研究課題
本研究は、DNA損傷に応答して機能するヒトHLTF (hHLTF) を対象とした構造生物学的研究である。DNA損傷による複製異常は、老化やアポトーシスを引き起こす。DNA損傷による複製停止を回避する戦略の一つがテンプレートスイッチである。 テンプレートスイッチに関与するhHLTFは、ユビキチンリガーゼ活性を持つRINGドメインとDNAヘリカーゼ活性をもつSnf2ドメインを併せ持つ特殊なタンパク質であり、さらに新奇DNA結合ドメインと予想されるHIRANドメインを持つことが知られている。しかし、hHLTFの立体構造は報告されておらず、テンプレートスイッチの原子レベルでの反応機構は不明である。そこで、hHLTFのX線結晶構造解析から、テンプレートスイッチの構造基盤を明らかにし、立体構造に基づくHLTFの機能解明を目的として、研究を進めている。平成23年度は、hHLTFの新奇DNA結合ドメインと予想されているHIRANドメインに着目して研究を行った。セレノチオニン置換体を調製し、異常分散法を用いて構造解析した。その結果、HIRANドメイン-DNA複合体の結晶構造を1.4オングストローム分解能で決定することに成功した。得られた結晶構造を基に、HIRANドメインのアミノ酸残基に変異を導入し、DNAとの結合に重要な残基を特定した。これらの研究により、今後RINGフィンガードメインやSnf2ドメインと併せて構造機能解明を進める上で重要と思われる知見を得た。
2: おおむね順調に進展している
平成23年度は、hHLTFの新奇DNA結合ドメインと予想されているHIRANドメインに着目して研究を行った。HIRANドメインの調製と結晶化は既に確立していたため、セレノメチオニンを導入したタンパク質を調製し、結晶化に用いた。単波長異常分散法により、HIRANドメイン-DNA複合体の結晶構造を決定することに成功した。高分解能での構造解析に成功したため、その結晶構造をもとにHIRANドメインに変異を導入し、DNAとの結合に重要なアミノ酸残基を特定した。平成23年度に行った研究により、HIRANドメイン-DNA複合体の結晶構造解析と、HIRANドメインのDNAとの結合に重要なアミノ酸残基を特定することに成功し、研究計画に沿っておおむね順調にすすめることができた。

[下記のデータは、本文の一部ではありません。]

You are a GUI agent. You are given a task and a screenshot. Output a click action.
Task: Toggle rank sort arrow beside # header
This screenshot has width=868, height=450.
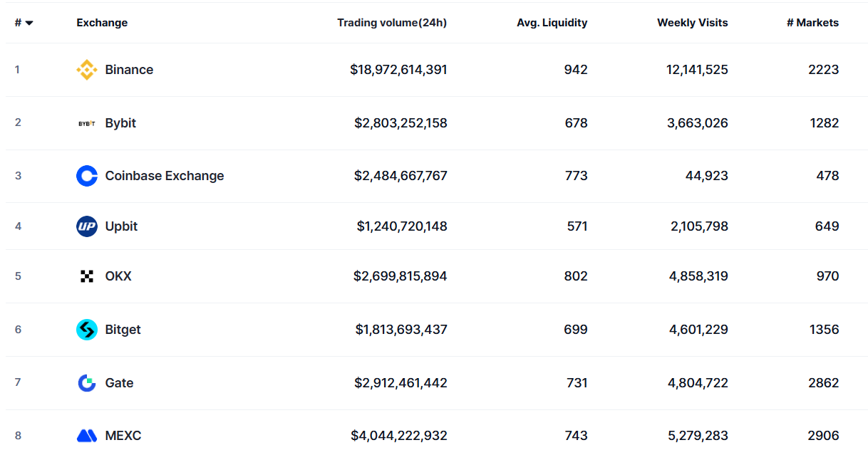coord(29,23)
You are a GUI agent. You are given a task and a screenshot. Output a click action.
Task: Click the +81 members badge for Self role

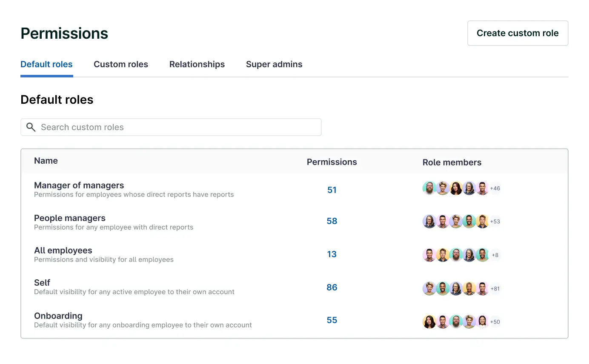click(495, 288)
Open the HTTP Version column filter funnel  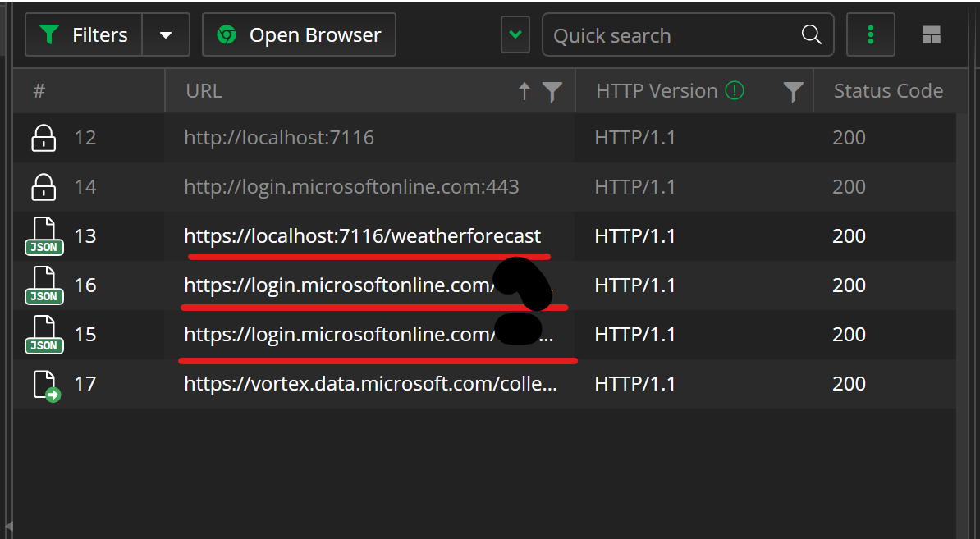tap(793, 92)
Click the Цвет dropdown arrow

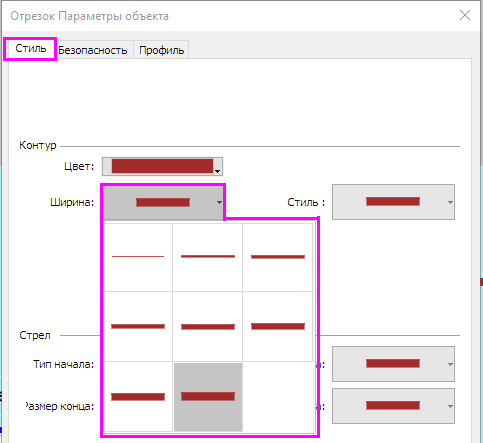217,171
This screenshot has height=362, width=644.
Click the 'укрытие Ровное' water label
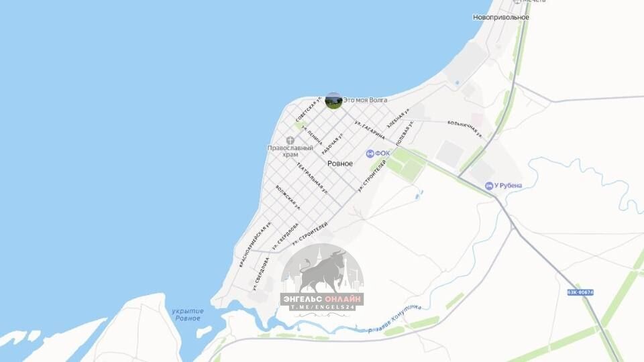[188, 314]
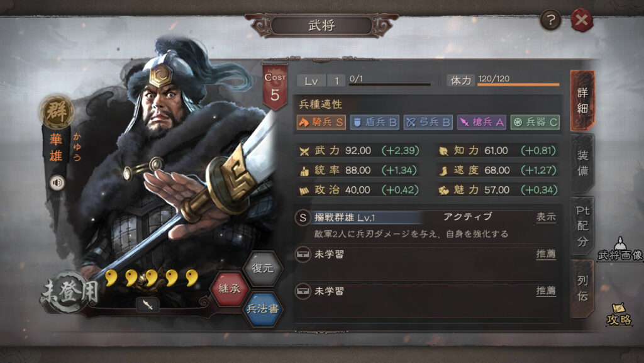Open 推薦 for the first unlearned skill

(546, 254)
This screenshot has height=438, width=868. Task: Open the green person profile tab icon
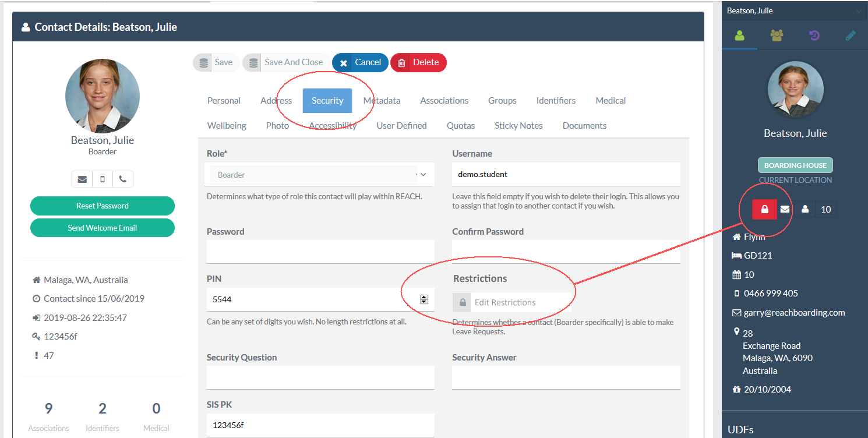pyautogui.click(x=739, y=36)
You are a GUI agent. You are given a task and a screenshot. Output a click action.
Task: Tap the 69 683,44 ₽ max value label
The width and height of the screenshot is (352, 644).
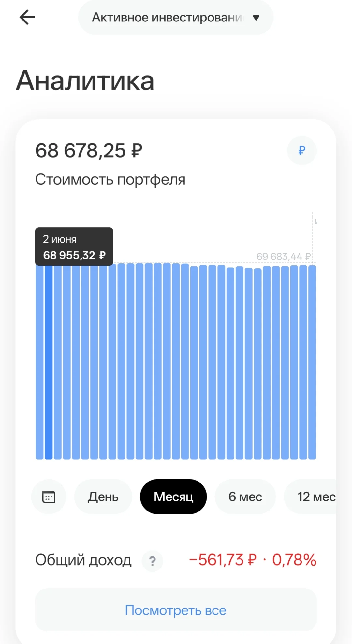[283, 257]
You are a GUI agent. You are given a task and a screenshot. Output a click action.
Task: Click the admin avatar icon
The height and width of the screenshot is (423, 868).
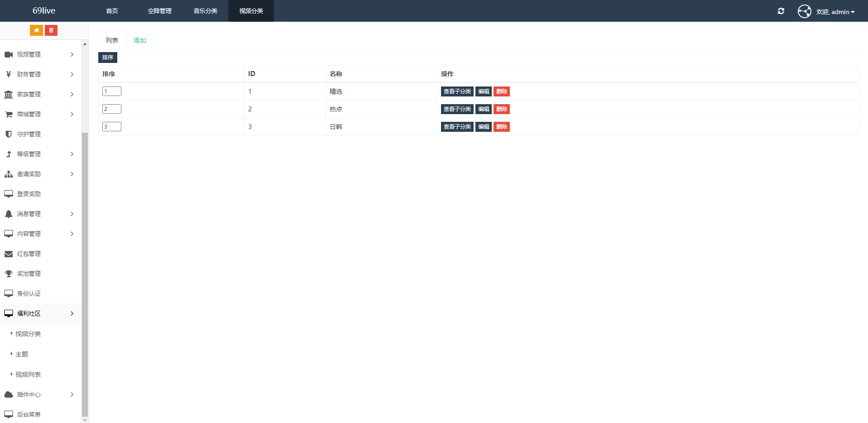[804, 11]
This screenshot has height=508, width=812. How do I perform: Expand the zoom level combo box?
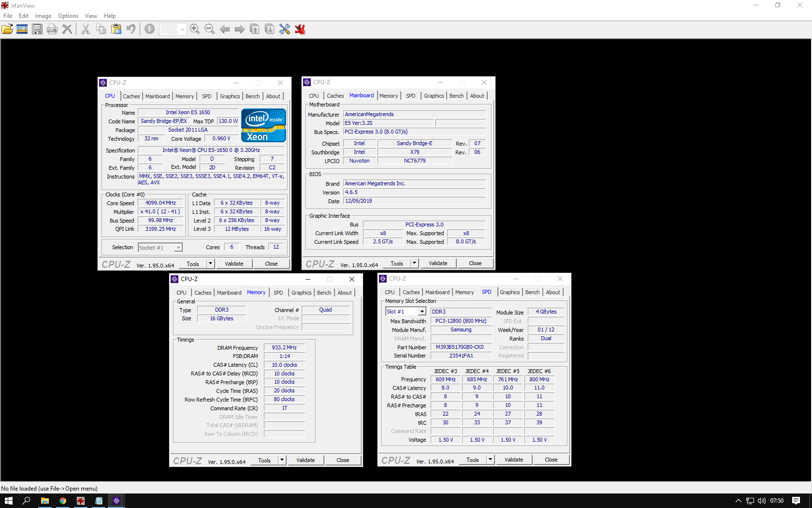[x=182, y=30]
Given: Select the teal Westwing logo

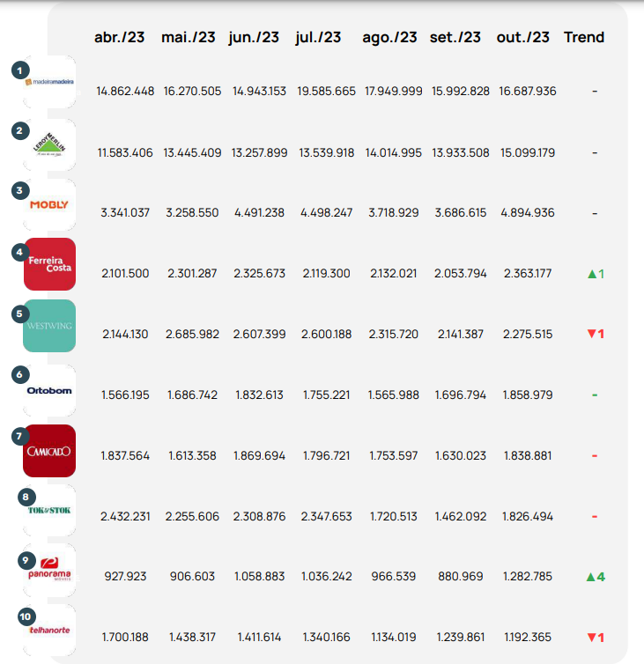Looking at the screenshot, I should [49, 326].
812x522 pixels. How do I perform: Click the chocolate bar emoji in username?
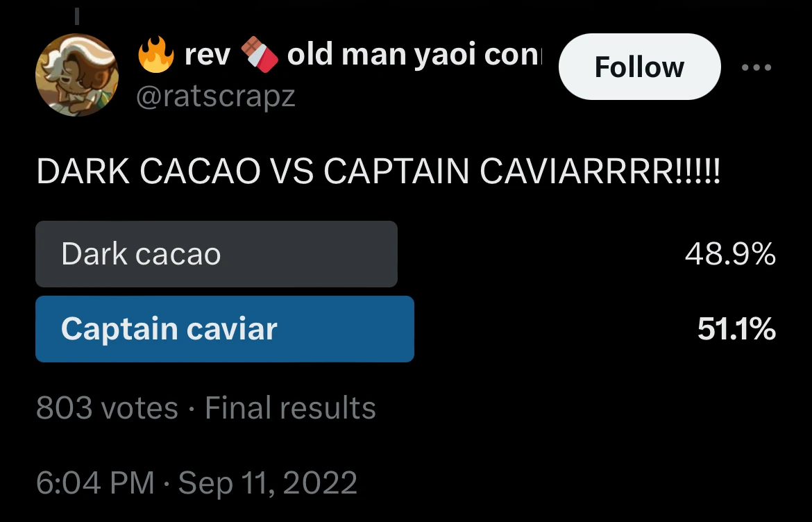(x=264, y=53)
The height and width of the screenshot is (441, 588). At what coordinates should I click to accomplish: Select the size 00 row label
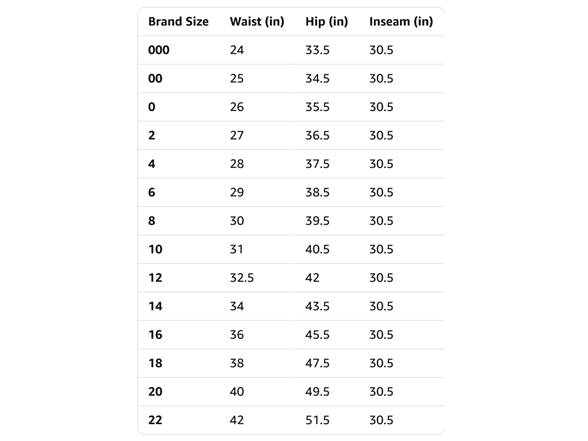[x=155, y=78]
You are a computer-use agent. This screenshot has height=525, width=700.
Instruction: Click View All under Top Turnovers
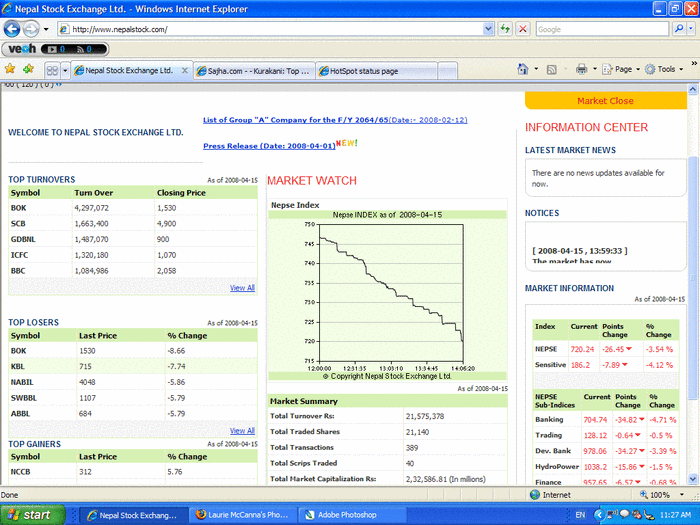[242, 288]
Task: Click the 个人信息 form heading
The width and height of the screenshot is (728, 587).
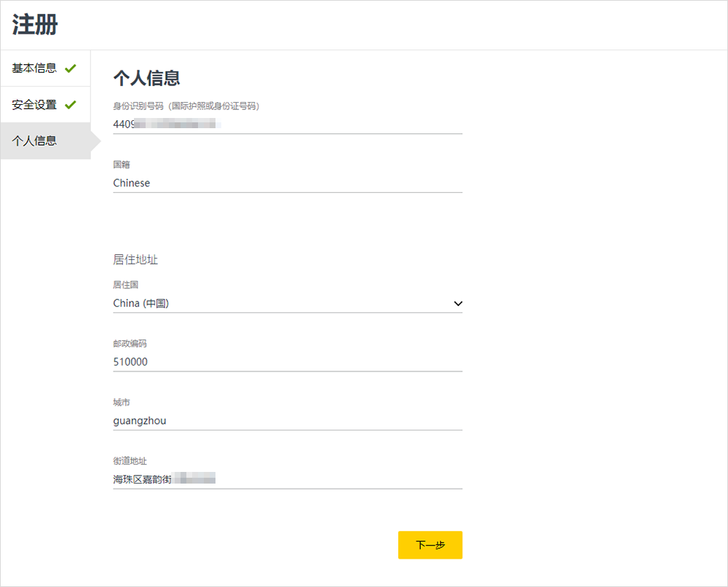Action: tap(146, 78)
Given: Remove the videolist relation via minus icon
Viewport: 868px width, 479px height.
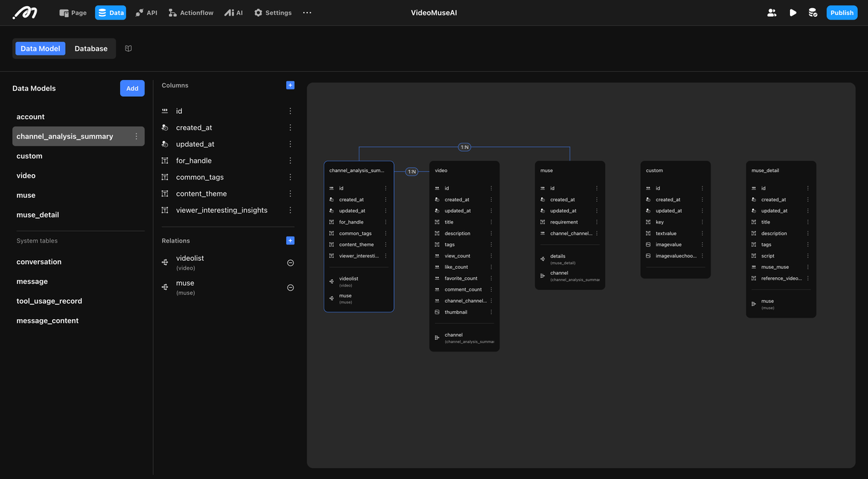Looking at the screenshot, I should tap(290, 263).
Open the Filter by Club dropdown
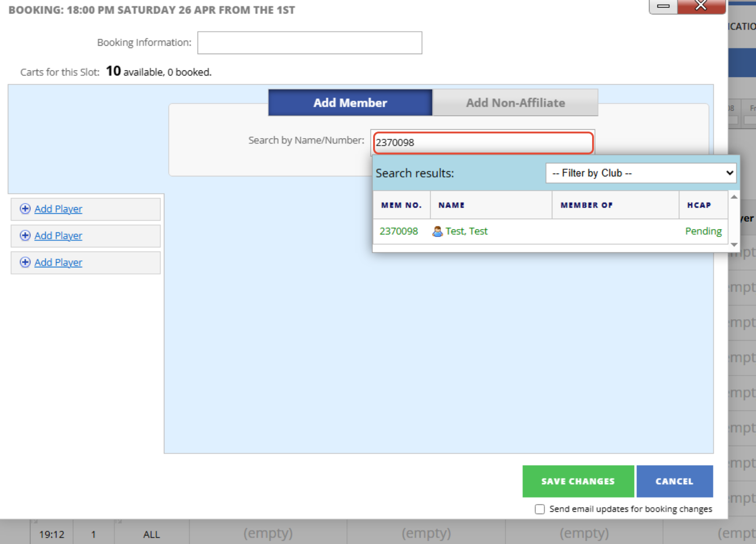Screen dimensions: 756x544 (641, 173)
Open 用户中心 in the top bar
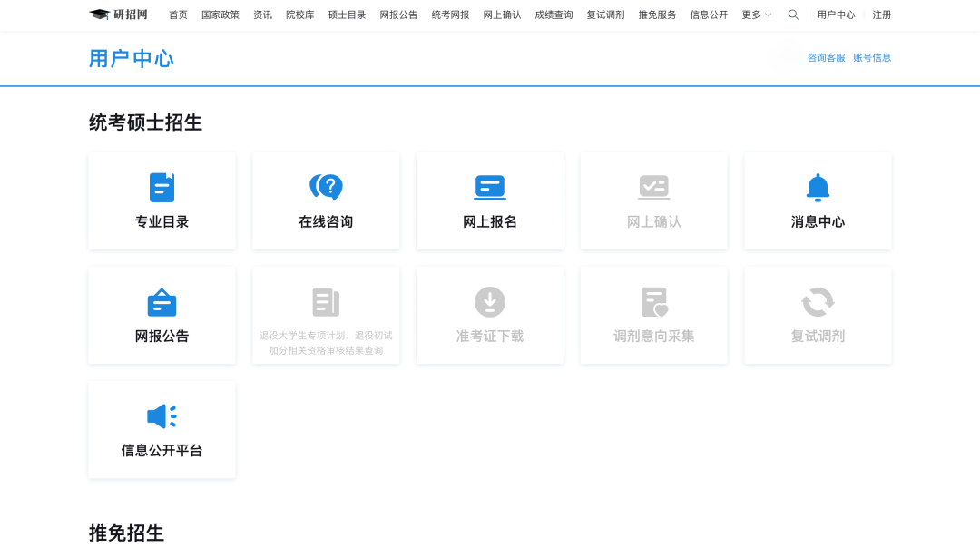Viewport: 980px width, 557px height. (x=836, y=15)
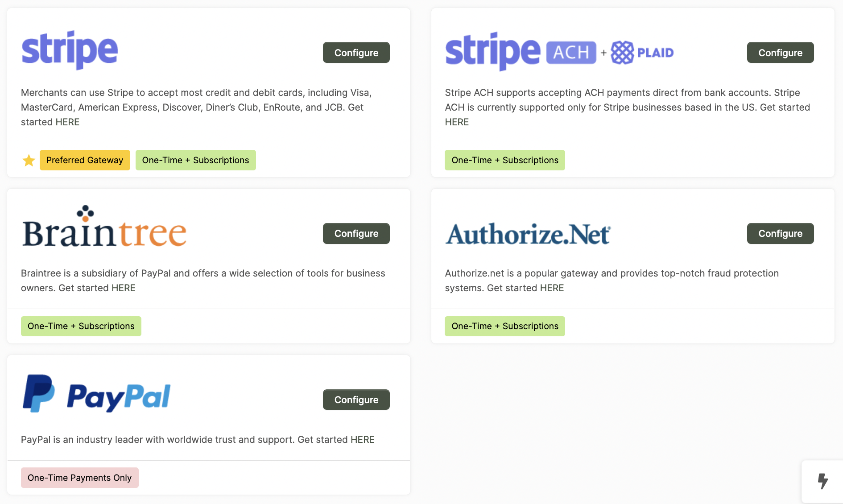Click the lightning bolt icon
This screenshot has width=843, height=504.
[x=822, y=481]
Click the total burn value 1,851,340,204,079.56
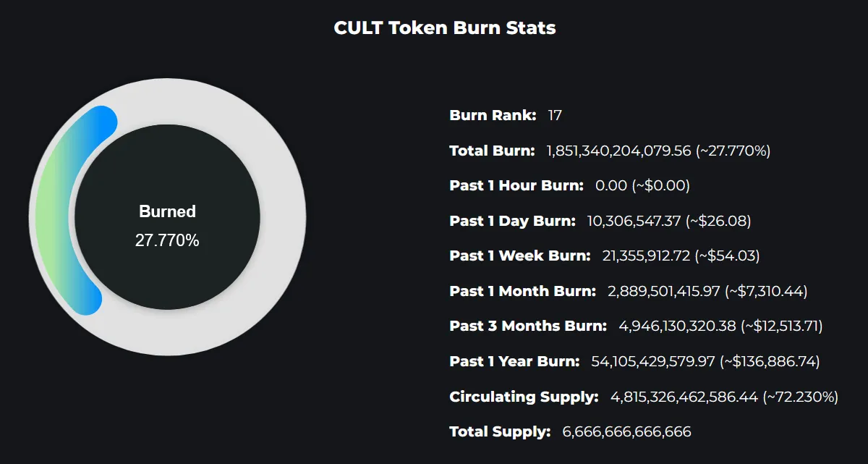This screenshot has width=868, height=464. point(619,151)
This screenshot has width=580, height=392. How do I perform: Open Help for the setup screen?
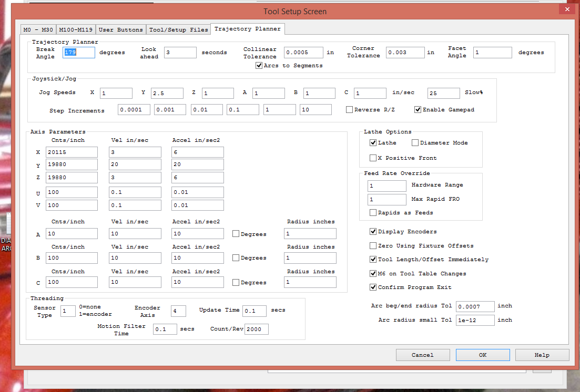click(542, 355)
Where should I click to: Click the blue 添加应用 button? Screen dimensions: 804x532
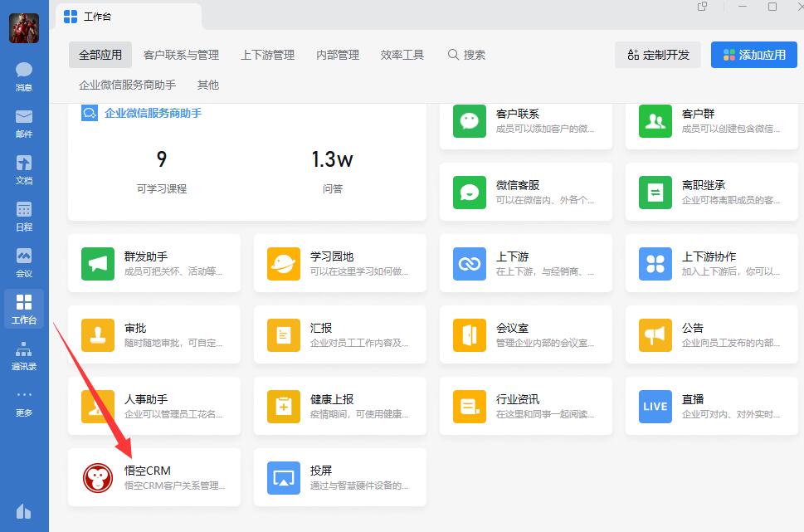tap(753, 55)
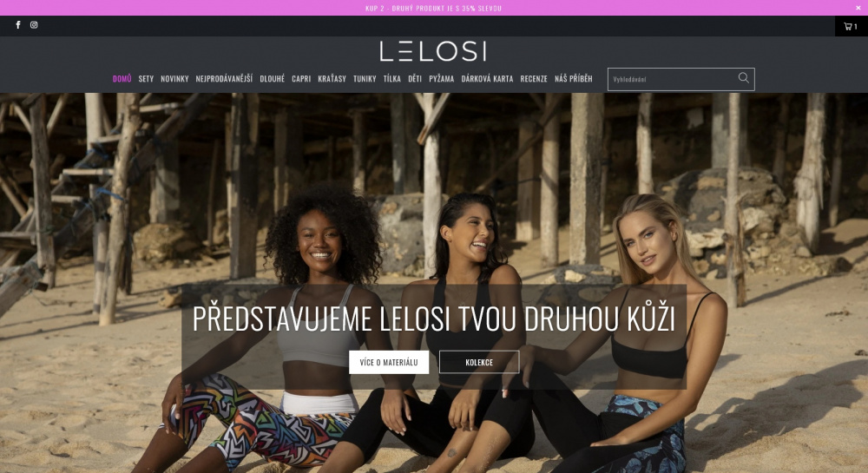Open the SETY menu item
Viewport: 868px width, 473px height.
146,79
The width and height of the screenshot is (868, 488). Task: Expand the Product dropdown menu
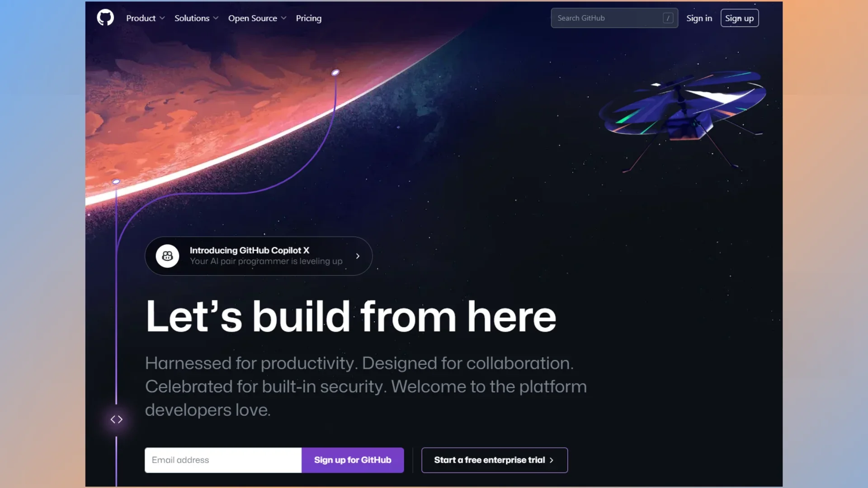pyautogui.click(x=146, y=18)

平成23年度に行った研究により、hHLTFのHIRANドメインの構造機能解析を進めることができた。今後は、ユビキチンリガーゼ活性をもつRINGフィンガードメインやDNAヘリカーゼ活性をもつSnf2ドメインの結晶構造解析を進める。結晶化用タンパク質の安定性に問題が生じた場合は、発現領域、発現ベクター、大腸菌宿主の組み合わせを最適化するとともに培養条件を検討して対応する。機能ドメインごとの試料調製と並行してhHLTF全長に関しても試料調製を行い、X線小角散乱法を用いた溶液構造解析を行う予定である。得られた結果を複合的に解釈し、テンプレートスイッチの構造基盤を得る。また、成果を国内外の学会で発表し、投稿論文としてまとめる。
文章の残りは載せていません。